## ZIELE
A) Welche zusammengesetzten Substantive enthält der Textauszug über gesellschaftliche Verantwortung? Gib sie in der Form an, in der sie dort stehen.
B) Schreibe aus dem Textauszug über gesellschaftliche Verantwortung die Passage zwischen „Ich glaube, es“ und „bitter nötig ist.“ wortgetreu ab, beide Stellen eingeschlossen.
C) Greif den Textauszug über gesellschaftliche Verantwortung nach seinem letzten Satz auf und setze ihn fort.

## TEXTAUSZUG
_ _ _ _ _

Ich glaube, es passiert gerade einfach sehr viel. Auf einmal wird die Angst um Pressefreiheit auch in der westlichen Welt erlebbar. Auf einmal merken wir am eigenen Leibe, dass es weniger Schnee und heißere Sommer gibt. Es ist einfach unmöglich für Unternehmen, sich dem nicht zu stellen. Verantwortung wird glücklicherweise allgegenwärtig. In deiner Hipster-Pizzeria trinkst du jetzt aus trockenen Makkaroni anstatt aus Plastikstrohhalmen. Verantwortung kommt überall an. Also ja, vielleicht sind gesellschaftliche Themen ein Trend. Aber eben einer, der bitter nötig ist.
Werden die Ursprungstexte durch die Vertonung in Popsongs nicht auch verharmlost?

_ _ _ _ _

## BEREITGESTELLTE DATENSÄTZE
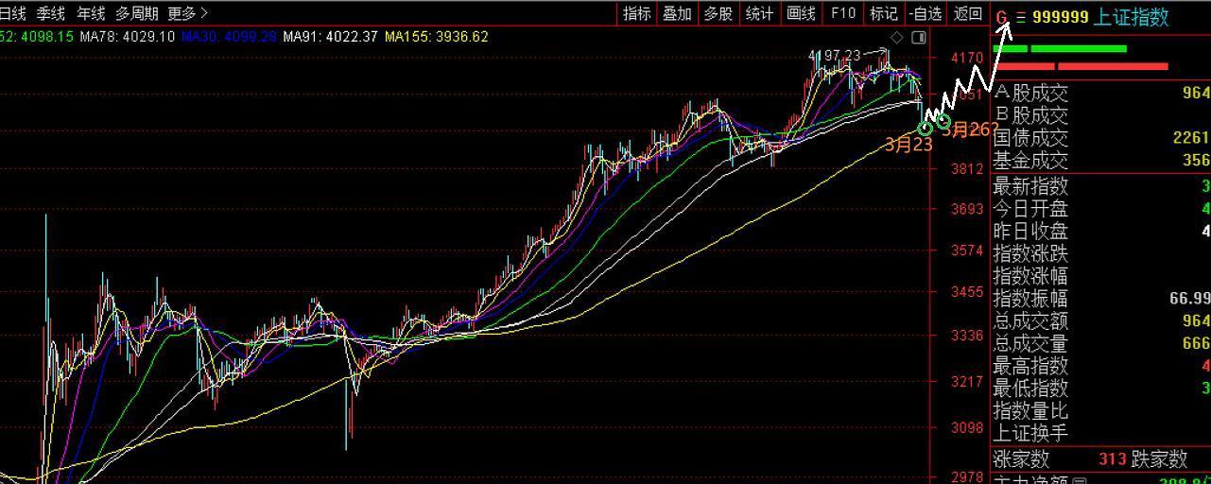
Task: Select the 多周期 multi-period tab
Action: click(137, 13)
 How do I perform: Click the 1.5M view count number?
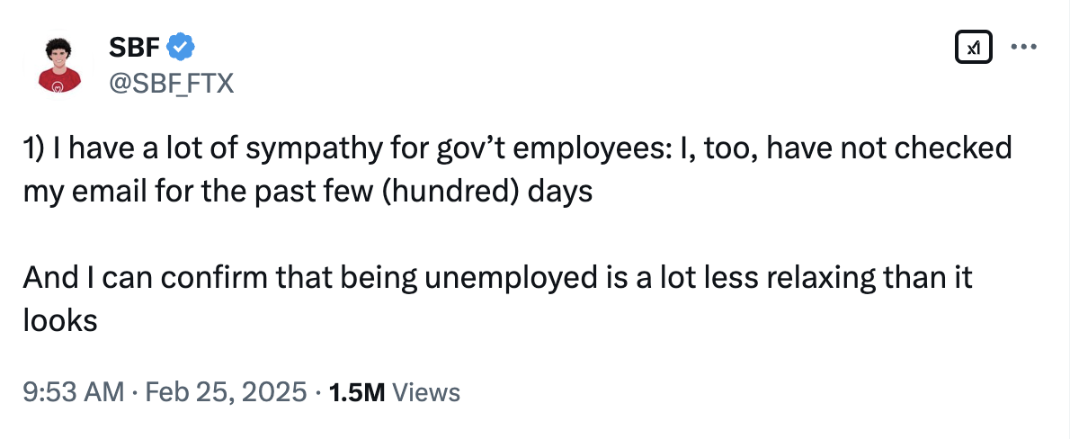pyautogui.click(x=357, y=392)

_ _ _ _ _

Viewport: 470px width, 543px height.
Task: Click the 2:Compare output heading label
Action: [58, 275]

_ _ _ _ _

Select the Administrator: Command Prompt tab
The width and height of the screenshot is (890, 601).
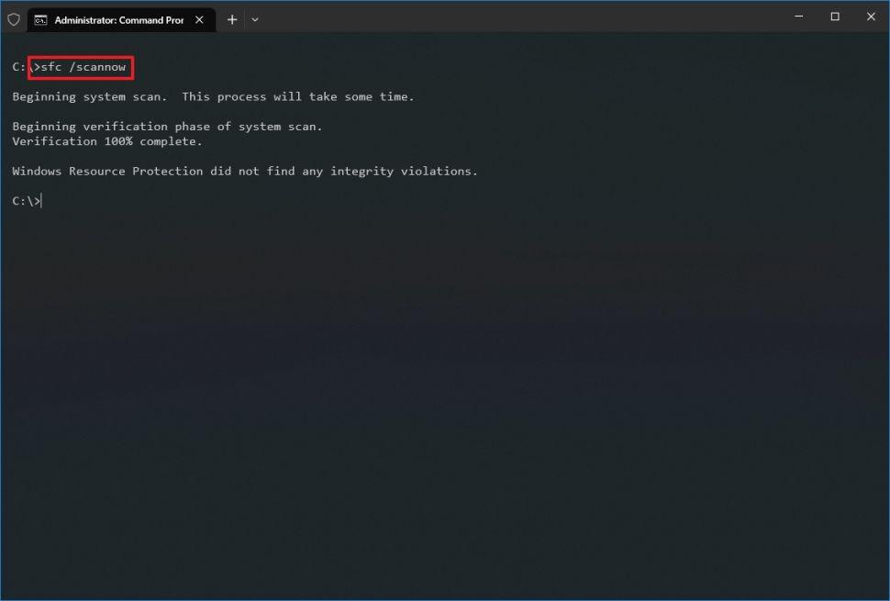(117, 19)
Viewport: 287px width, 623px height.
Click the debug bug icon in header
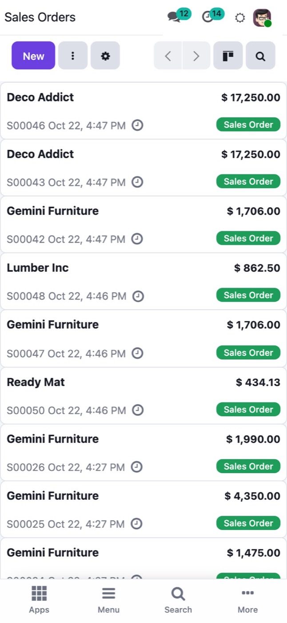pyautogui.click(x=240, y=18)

_ _ _ _ _

## ERWARTETE ERGEBNISSE
A) Pressefreiheit, Hipster-Pizzeria, Plastikstrohhalmen, Ursprungstexte, Popsongs

B)
Ich glaube, es passiert gerade einfach sehr viel. Auf einmal wird die Angst um Pressefreiheit auch in der westlichen Welt erlebbar. Auf einmal merken wir am eigenen Leibe, dass es weniger Schnee und heißere Sommer gibt. Es ist einfach unmöglich für Unternehmen, sich dem nicht zu stellen. Verantwortung wird glücklicherweise allgegenwärtig. In deiner Hipster-Pizzeria trinkst du jetzt aus trockenen Makkaroni anstatt aus Plastikstrohhalmen. Verantwortung kommt überall an. Also ja, vielleicht sind gesellschaftliche Themen ein Trend. Aber eben einer, der bitter nötig ist.

C)
Verharmlosen trifft es nicht, eher „vereinfachen“. Das Großartige an Popmusik ist doch, dass sie mehr Menschen erreicht als viele andere Medien. Mehr als die Politiksparte in der Zeitung. Ich glaube, dass „Sunday Bloody Sunday“ Leute dazu gebracht hat, sich über den Blutsonntag in Nordirland zu informieren, die nicht genuin politisch interessiert sind.
Wenn also ein hartes Thema zugänglicher wird und ein Umdenken bewirkt – dann ist Vereinfachen etwas Großartiges.
Wenn Leute jetzt zum Beispiel unseren Song „Dear Mr. President“ hören und sich deswegen über Korruption in Usbekistan informieren, ist das ein guter und wichtiger Schritt.
„Uncensored Playlist“ untermauert einmal mehr, dass Kreativität oft das reichweitenstärkste Mittel ist, um auf gesellschaftliche oder politische Konflikte aufmerksam zu machen. Weshalb hat sich das Projekt aus eurer Sicht auf alle Fälle gelohnt?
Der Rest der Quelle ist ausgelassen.